Rewrite the items from the line containing "Where should I" through the last line of the items as a JSON list of strings, with one string per line and blank lines dropped. Leave the pictures out of the answer.
- - - -
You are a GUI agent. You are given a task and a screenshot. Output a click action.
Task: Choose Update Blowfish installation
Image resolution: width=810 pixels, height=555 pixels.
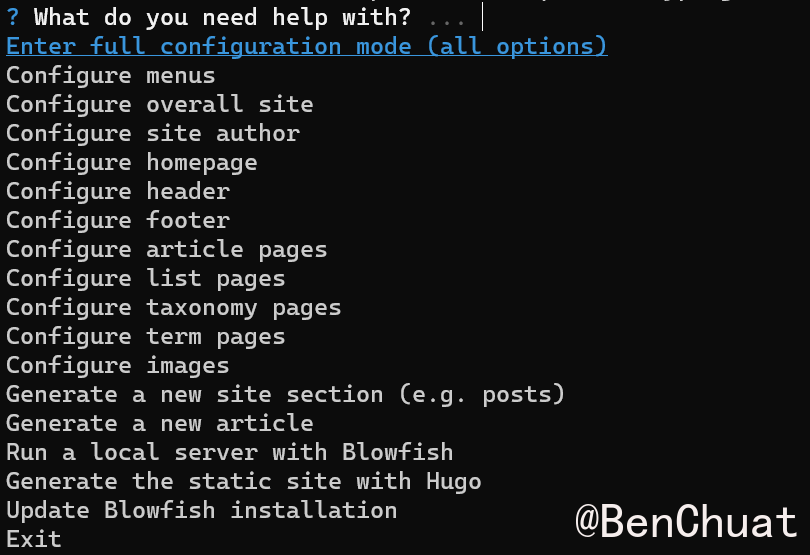(x=201, y=510)
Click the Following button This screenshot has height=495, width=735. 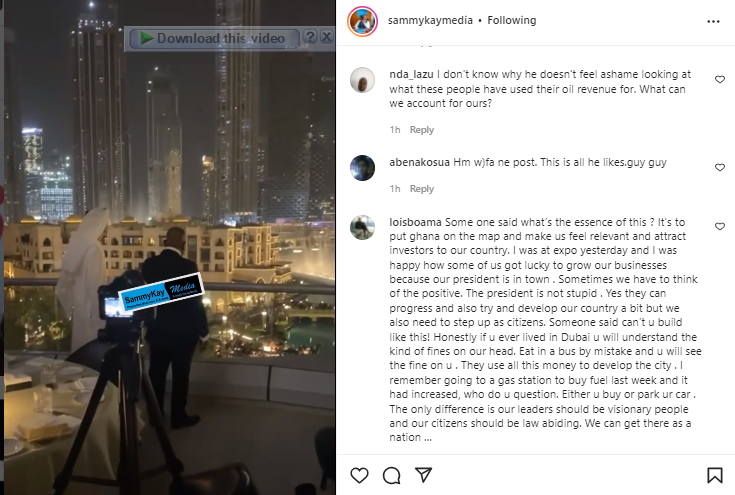(x=511, y=20)
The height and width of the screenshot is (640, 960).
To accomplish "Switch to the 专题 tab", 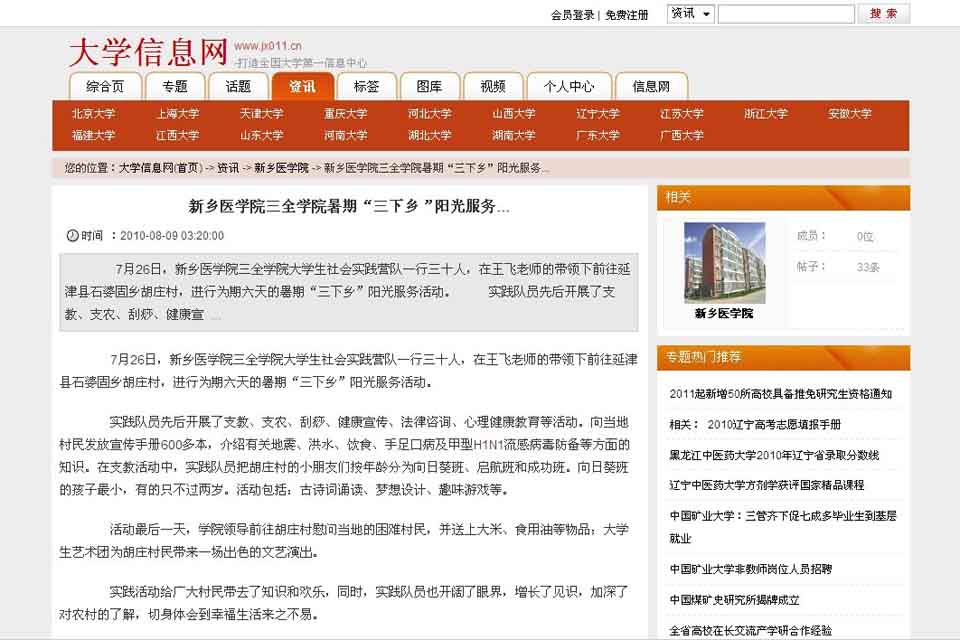I will (x=175, y=87).
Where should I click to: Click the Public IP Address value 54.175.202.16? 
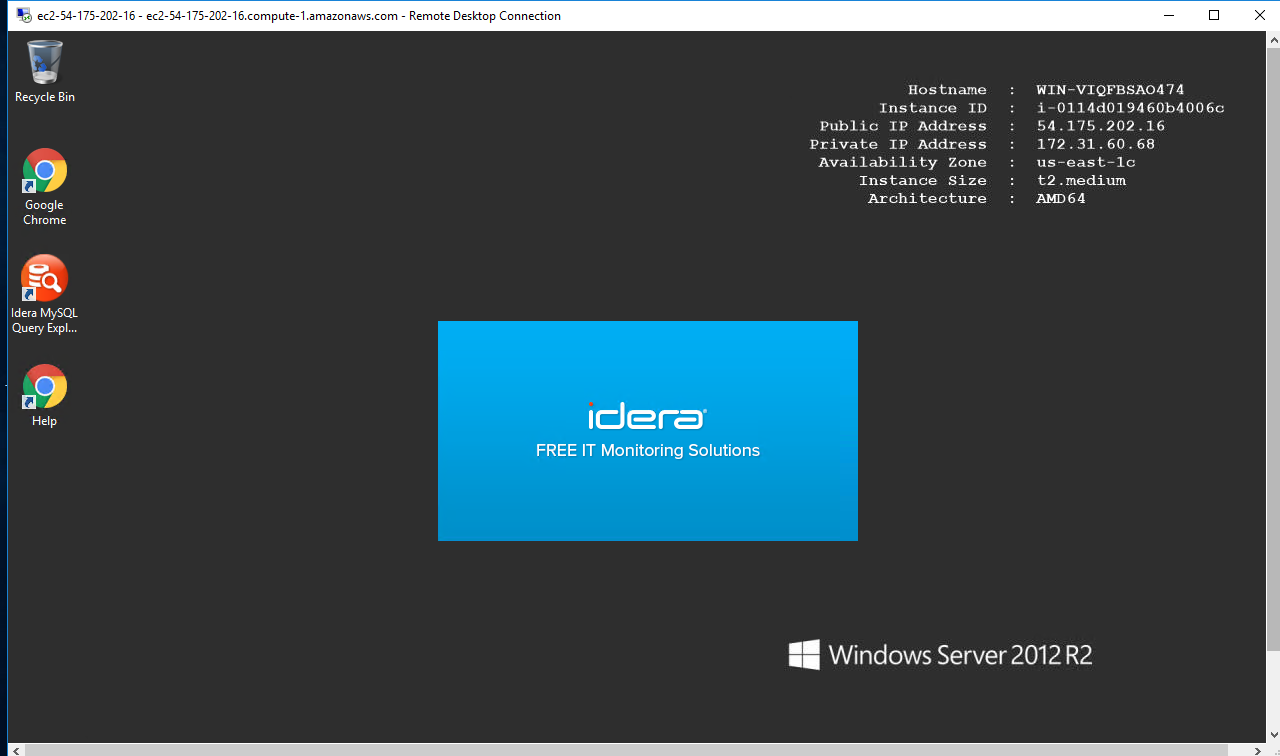coord(1100,126)
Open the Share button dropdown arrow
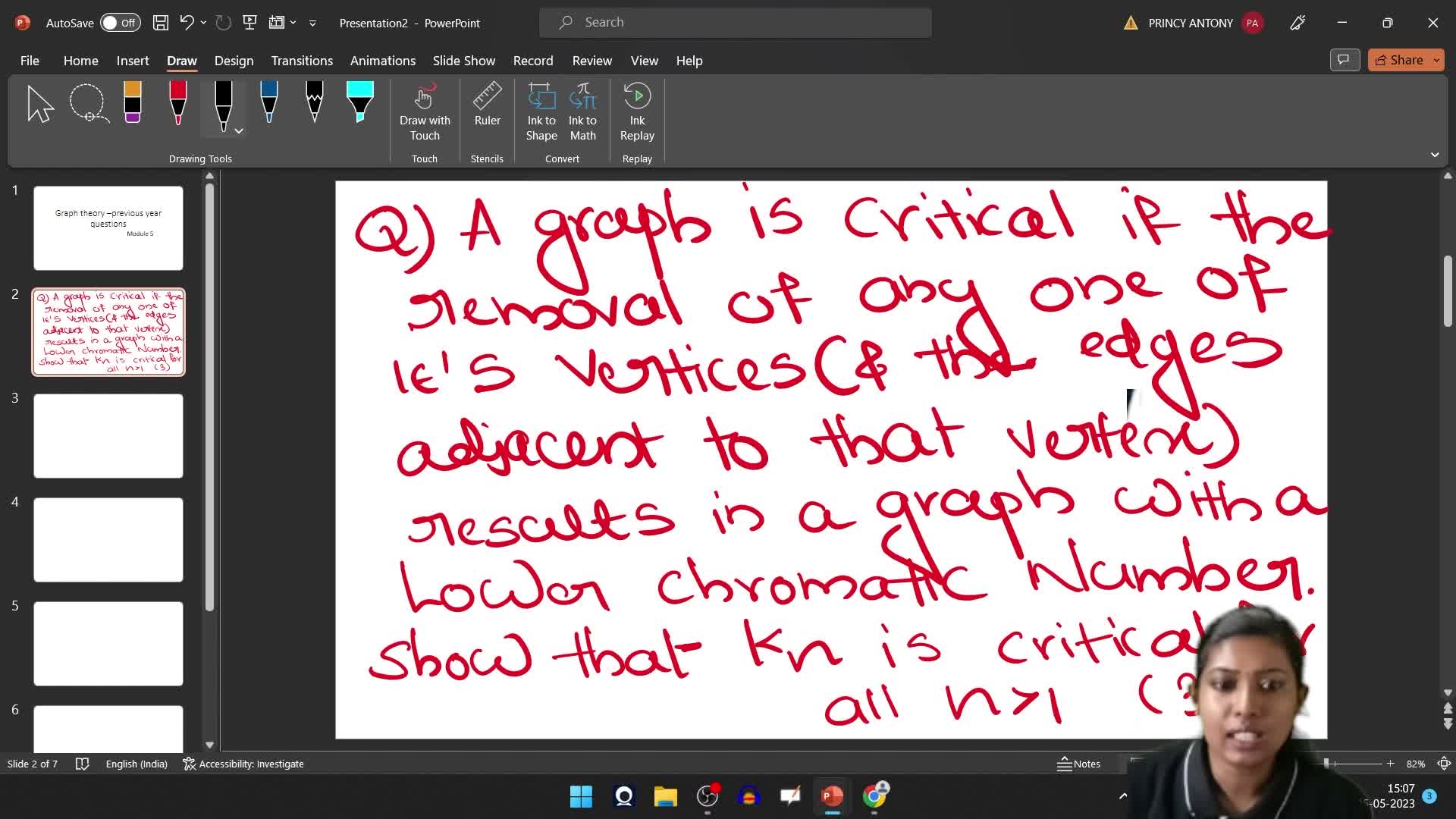The width and height of the screenshot is (1456, 819). pyautogui.click(x=1436, y=60)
- - - -
--- Answer to this exercise ---
[
  "Where should I click to: Click the Public IP Address value 54.175.202.16? ",
  "coord(1100,126)",
  "Open the Share button dropdown arrow",
  "The width and height of the screenshot is (1456, 819). pyautogui.click(x=1436, y=60)"
]